The Wingman
Beresford Square
Auckland Central
Ph: (09) 309 0071

If it had not been for the air quotes, I would have overlooked it. But air quotes are the limit.

At The Wingman for lunch, I asked the waitress whether the chicken that features in several dishes was free-range. She didn't know (minus half a star), but would ask (plus a quarter star).

She returned to tell me that the crispy chicken with Korean sauce wasn't free-range but the barbecue chicken was. How does that work, I wondered aloud. Perhaps because they were different cuts, she suggested. Minus two stars; for saying something really dumb.
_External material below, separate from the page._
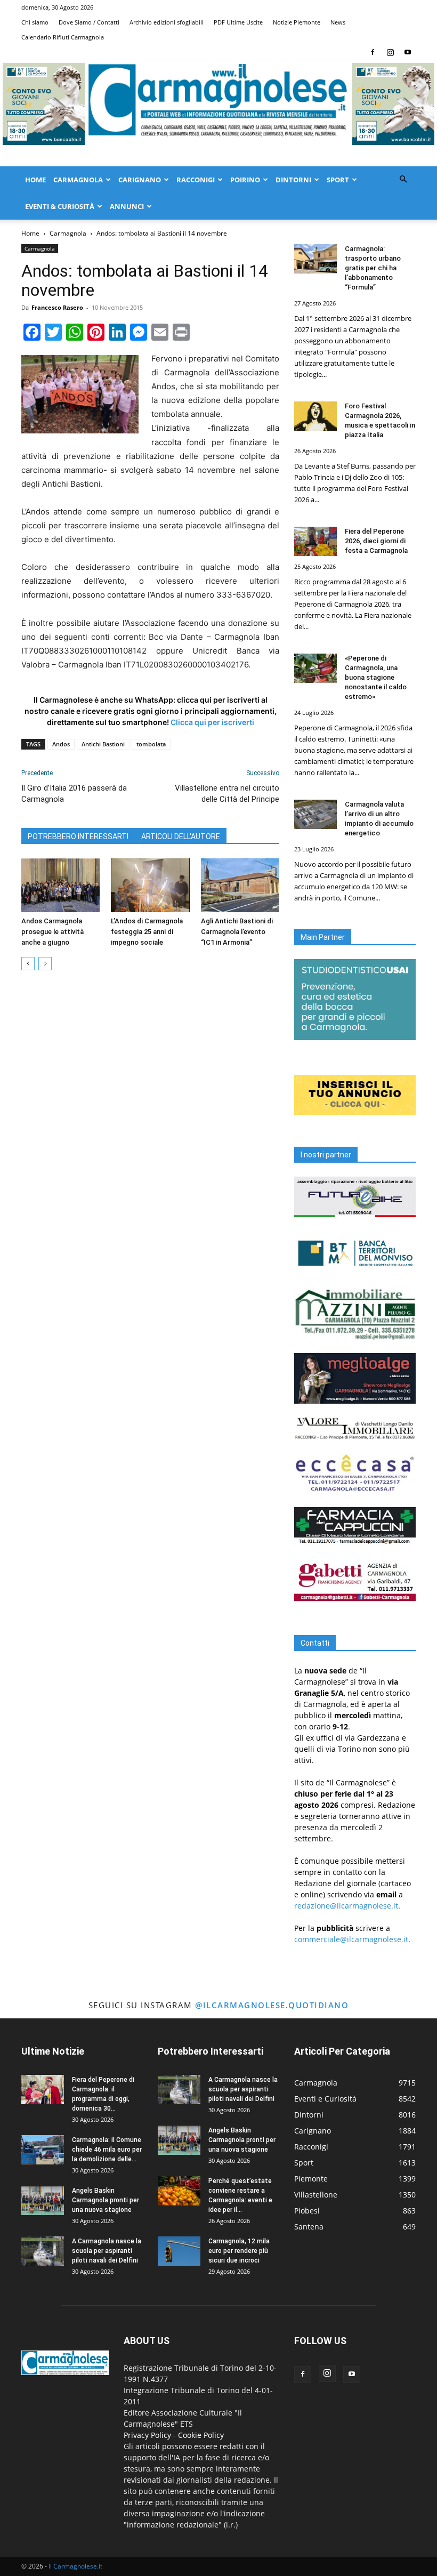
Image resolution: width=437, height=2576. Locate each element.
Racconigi (195, 179)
I had the Caesar salad, a dish that tells you a lot about whether a kitchen has a handle on the basics. It was good, almost very good. The dressing was tangy, the anchovies and parmesan good-quality, the poached egg rolled to a perfect, prickable ovoid. The promised croutons were missing in action but the toasted sourdough - Wild Wheat, I think - was superb. Add a star, but then take half a star off for the soggy bacon.


Hold it! Bacon. Forgot to check. "Is the bacon free-range?" I asked. Was I "a free-range fan", she replied and did that little air-quote thing with her fingers.
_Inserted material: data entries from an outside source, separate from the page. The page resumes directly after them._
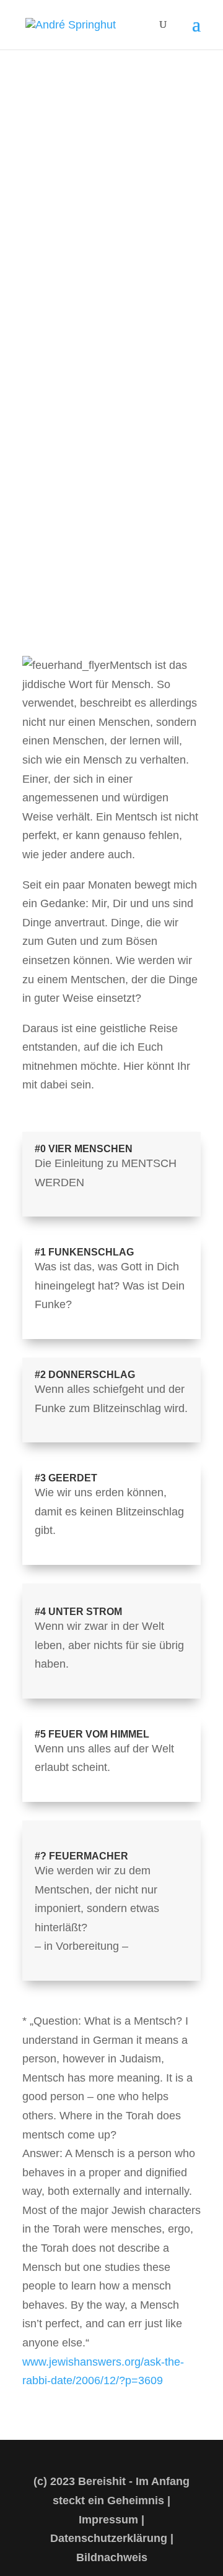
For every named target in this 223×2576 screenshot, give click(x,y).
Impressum (108, 2520)
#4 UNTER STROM (78, 1611)
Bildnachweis (111, 2557)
I could have just said that I suppose I must be because I prefer the animals I eat not to have spent their entire lives in accommodation that made it impossible for them to turn around or even move. But I didn't. I just took off seven stars. For the air quotes. I also asked her to check with the kitchen about that bacon. At the time of writing, 26 hours later, she had not returned. If she does, she can have a star back. But only one.

Nothing daunted, I decided to return with the Professor for dinner. Though the place was almost empty, we had to virtually holler to get attention. Our table was cleared only when I, after staring at our dirty dishes for five minutes, stacked them all further down the long table. Nobody seemed to think this remarkable.

We wanted a small plate and a salad (together) and then a burger and a main dish (also together, but later). This quite bamboozled the waiter. I briefly considered a diagram even though his English was impeccable, but a lot of gesturing seemed to take care of it.

No luck. The word "later" got lost in the mix and all four dishes arrived at once. Worse, the main dish, braised calamari with spinach and saffron, was replaced by an entree of deep-fried tempura calamari. The waiter offered to replace it but I felt like crying and the Professor felt like going home so we tooled up and started eating.

The Professor would like to report that the vege burger (caramelised onion, brie, big mushrooms) was terrific. I wished I had ordered a burger, too, and I don't see why I didn't get one just because I had ordered a salad of steamed quinoa.

I will not go so far as to say the quinoa was couscous, since there are varieties of quinoa. But it looked and tasted like couscous to me. It was also cold and cheerless and the "Turkish" touches - spices, feta, dates - were subtly deployed indeed.

Chef Dev Malik's CV takes in The Shed in Te Motu Vineyards on Waiheke Island and Herne Bay Local, so it's hard to understand how he could come up with such a god-awful dish as the feta "beignets". A beignet is made of deep-fried choux batter into which you can mixed blitzed ingredients - prawns, say, or berries. It is not a word for battered cubes of feta with chopped olives, beetroot and raisin. The word for that is "nightmare". A stodgy deep-fried horror that managed to be bland and busy at the same time.

In a triumph of hope over experience, we ordered bread and butter pudding. I know it is my professional duty to tell you what it was like, but, to be honest, there comes a time when even I tire of being unremittingly negative, so I will just say it was sweet and move on.

The strategic location, on the doorstep of what will be the K Rd station if the City Rail Loop happens, should ensure the long-term success of anything operating here.

But for now, it feels like a place where they are going through the motions.